Population health management (PHM) solutions represent a broad set of technologies and processes that have been designed with specific end users and applications in mind, including: data collection, management and analysis, care management and coordination, and patient engagement. Software solutions can be implemented as standalone applications or as an integrated suite that provides client organizations with a more comprehensive if not total end-to-end solution. Demand is driven by a set of business models that are increasingly defined by an organization’s exposure to risk within a value-based system of care.
Electronic health records (EHR) have provided the technological foundation to support the shift toward PHM strategies and interventions. Although EHRs are critical for realizing PHM in practice, as standalone solutions they are viewed as limited in value when it comes to the available data to inform PHM interventions and the quality of data they provide. As a result, PHM requires a much broader range of functionality than what EHRs currently provide in order to achieve targeted population health outcomes.
PHM software solutions typically sit above EHRs to enable the collection, aggregation, and transformation of data from multiple, disparate sources in near-real time. Software solutions can provide a longitudinal record for each individual within a defined population. This enables the identification and stratification of patients; the highlighting of gaps in care; the delivery of actionable decision support to clinicians to provide the right care to the appropriate patient at the right time; and the ability to support communication and coordination of services along the care continuum.

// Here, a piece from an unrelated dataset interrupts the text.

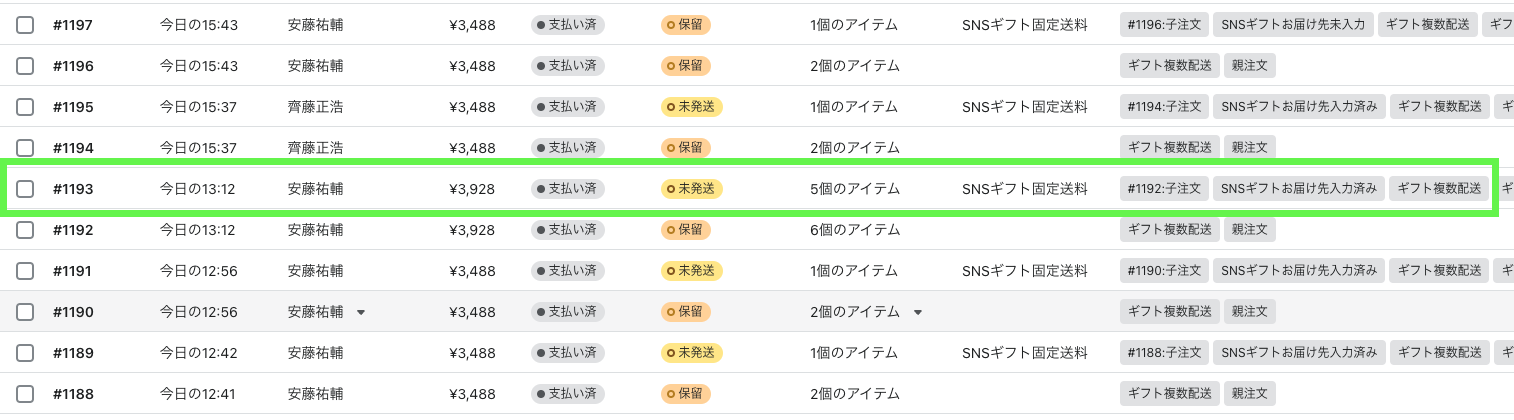
Task: Click the 保留 badge for order #1194
Action: point(685,148)
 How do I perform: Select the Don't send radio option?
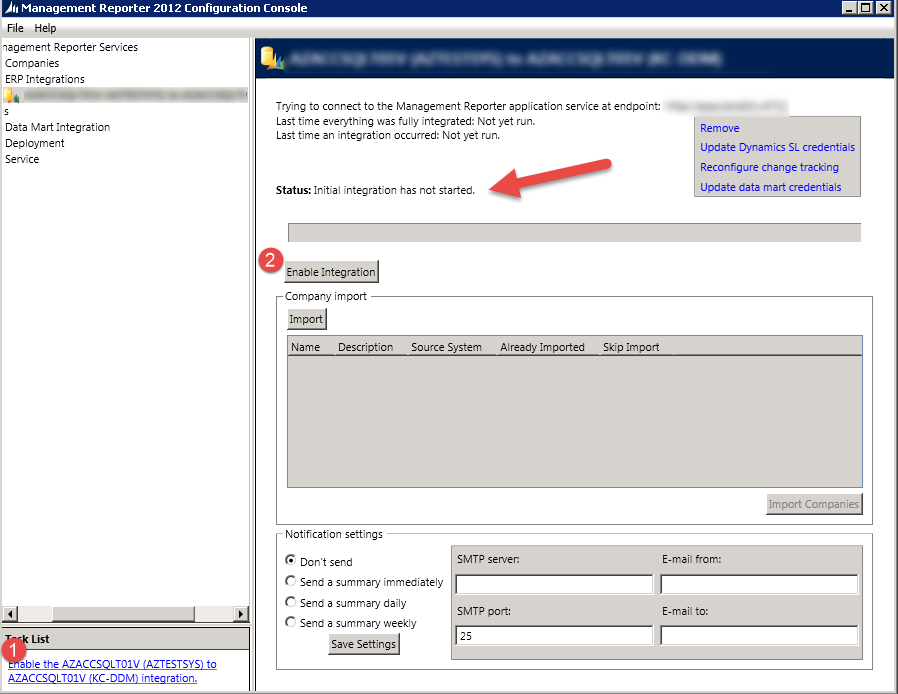pyautogui.click(x=291, y=561)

The Challenges of Handling Data
The total end-to-end solution for PHM faces a number of challenges with data collection, analysis, tracking, and monitoring. First is the knowledge of which data elements are key for the effective care management of targeted populations. Second is the standardization of data metrics and management systems at both the individual and community levels to support their integration with more traditional data sources to develop holistic care plans. Lastly is the ability to continuously update and analyze a patient’s information as a patient’s health status and their utilization of healthcare resources is dynamic.
Data sources for PHM typically consist of a mix of administrative, clinical, and operational information from systems both inside and outside the organization (i.e., claims, clinical, financial). However, PHM also needs to include additional data sources, such as patient-centered and community-based data, to be complete, and data warehouses that can accept, store, normalize, and integrate data from multiple systems are a common requirement for supporting advanced data collection, aggregation, transformation, analysis, and predictive modeling in PHM.
The quest for data quality is ongoing, as the effectiveness of any PHM software solution relies on the availability and quality of underlying data for analysis. As a result, data collection, aggregation, and analytical capabilities are far from a commoditized practice. Statistical forecasting techniques and modeling methods are commonly used approaches to assess risk and inform targeted interventions and the monitoring of care once delivered. Machine learning and natural language processing (NLP) are emerging data mining approaches.
Facilitating Patient Engagement for Improved Patient Health Management
Accountability for patient care outcomes outside of traditional care settings has increased the importance of patient activation and engagement in care. Technology solutions that facilitate patient engagement strategies include those that promote greater connectedness with care teams, such as patient portals and remote patient monitoring applications, as well as patient activation in care, such as mobile health apps, wearable monitoring devices, and personal health records. Such solutions, which can facilitate the scaling of interventions compared with in-person encounters and provide patient-generated data that, when integrated with more traditional data sources, can support improved PHM outcomes.